WORK TO DO:
In the listing, change "price marker" to "price label" in the lines from the one containing "Where should I" through the end of the listing, inclusive, and leave everything else unchanged. Return only those lines, without the pictures.

= = =

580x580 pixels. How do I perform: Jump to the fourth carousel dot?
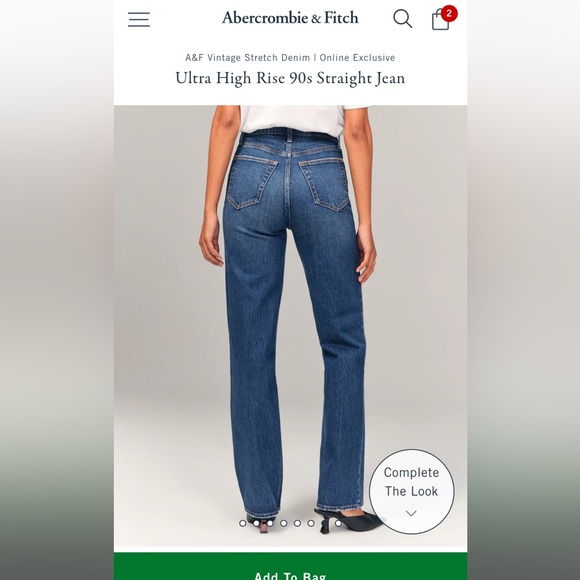click(x=284, y=523)
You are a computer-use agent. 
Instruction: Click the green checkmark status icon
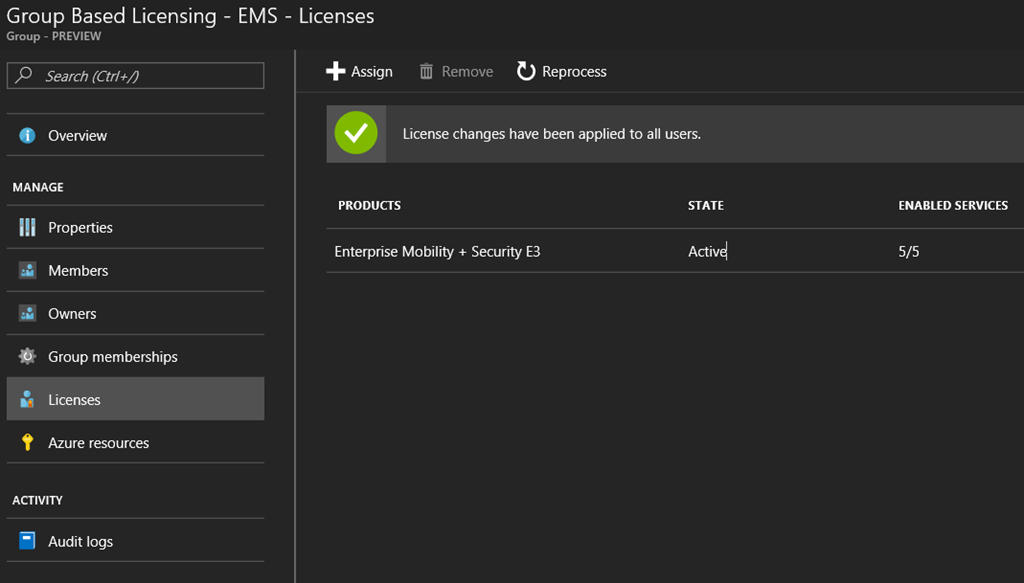(356, 133)
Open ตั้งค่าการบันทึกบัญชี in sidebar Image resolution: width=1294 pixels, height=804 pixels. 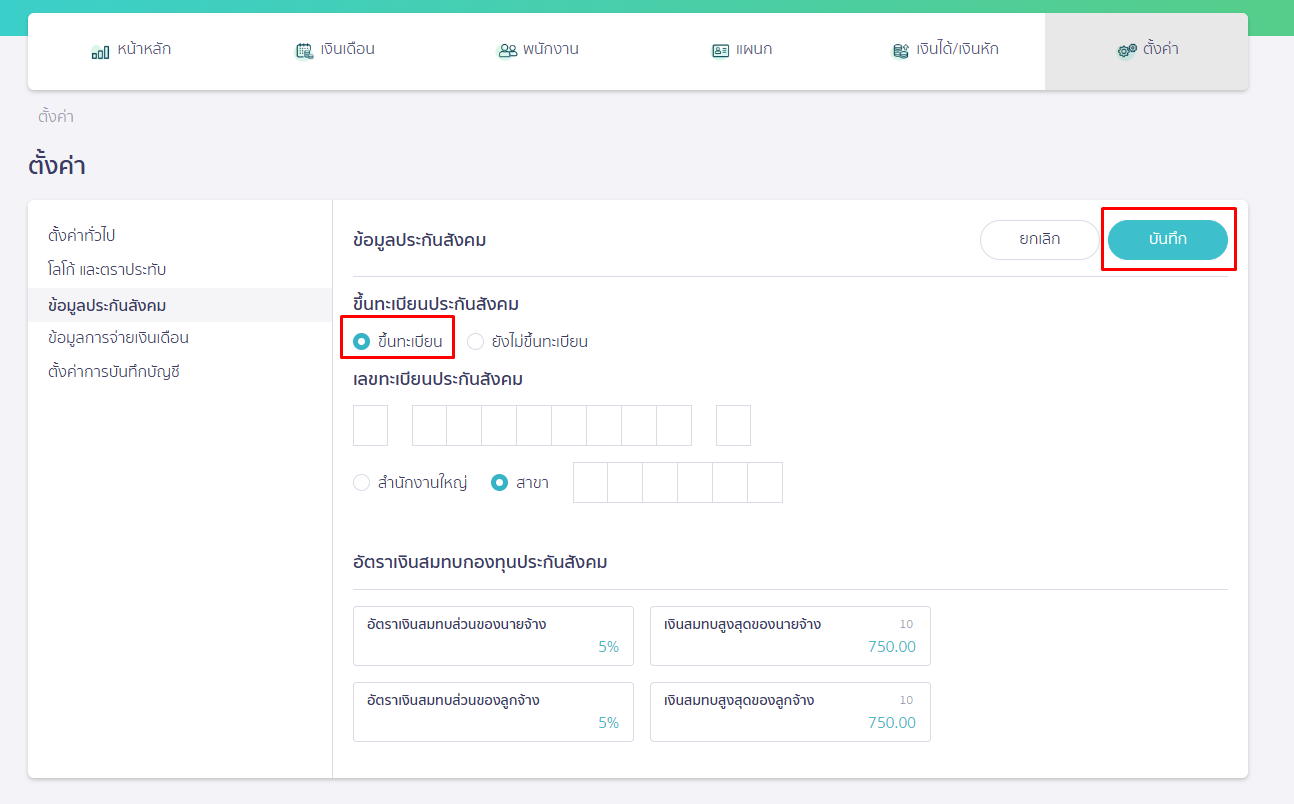click(x=113, y=372)
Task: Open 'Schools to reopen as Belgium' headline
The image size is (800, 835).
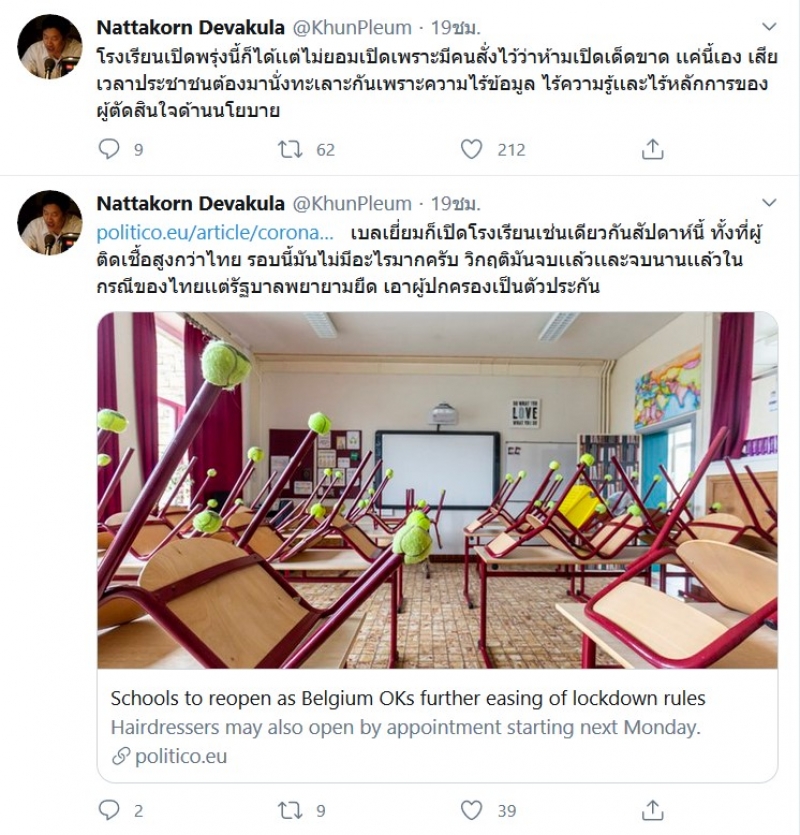Action: pyautogui.click(x=408, y=698)
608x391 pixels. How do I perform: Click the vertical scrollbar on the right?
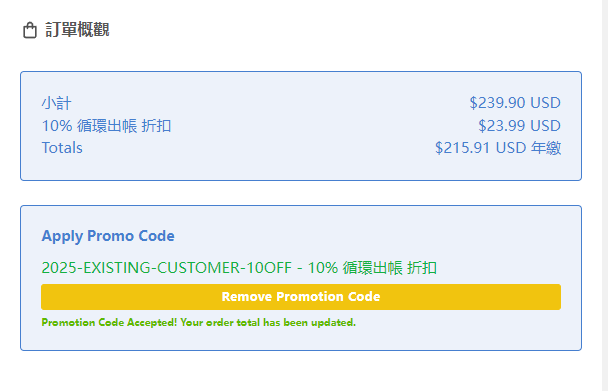pyautogui.click(x=605, y=196)
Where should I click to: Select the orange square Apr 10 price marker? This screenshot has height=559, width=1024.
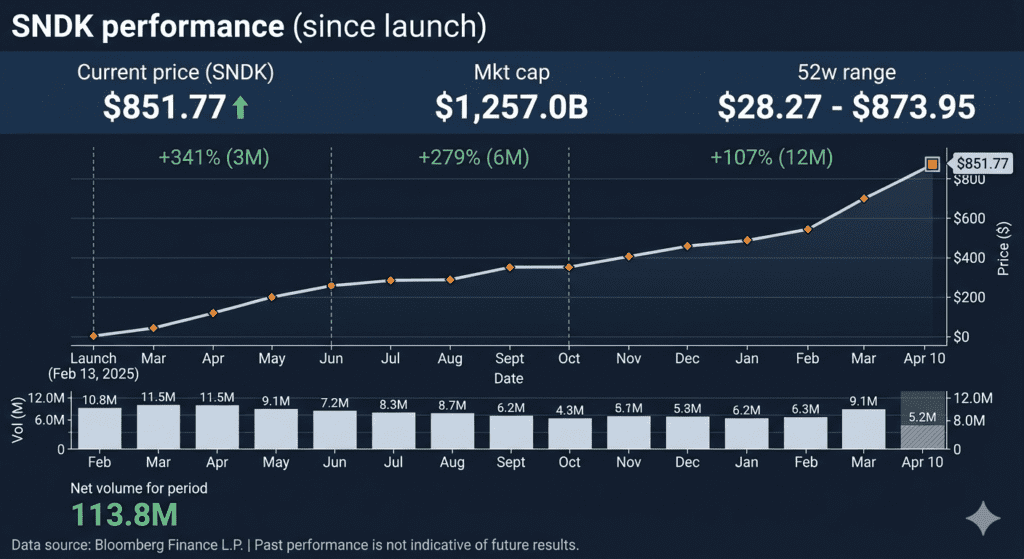tap(932, 164)
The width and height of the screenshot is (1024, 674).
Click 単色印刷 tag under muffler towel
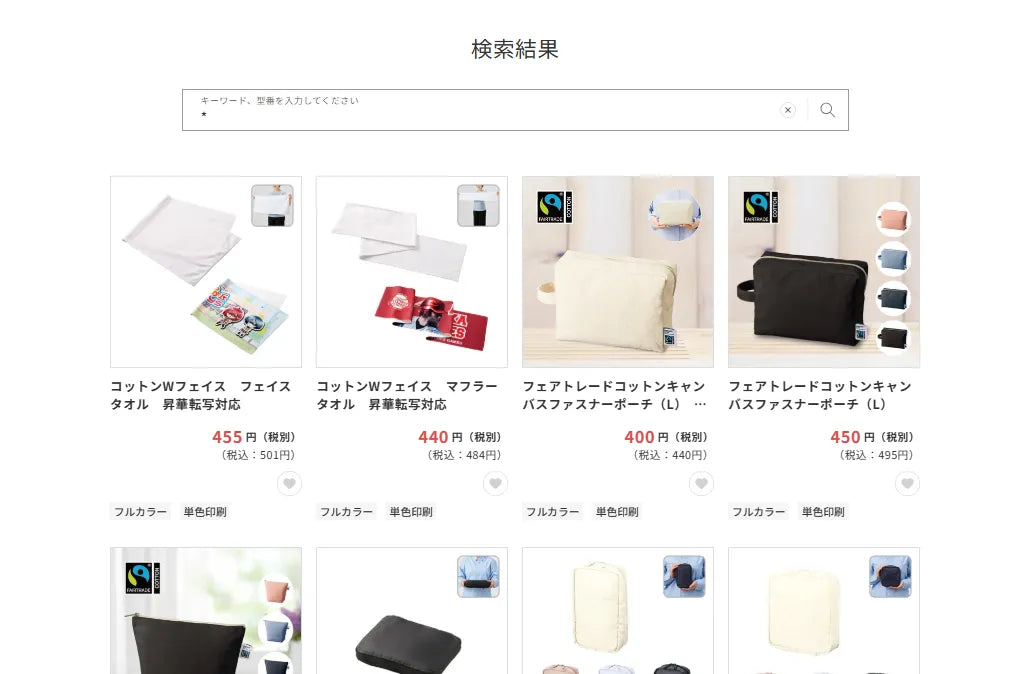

= = =

ANSWER TO THE TASK:
Where should I click to: Select the orange square Apr 10 price label? This screenshot has height=559, width=1024.
tap(932, 164)
The width and height of the screenshot is (1024, 674).
Click 単色印刷 tag under muffler towel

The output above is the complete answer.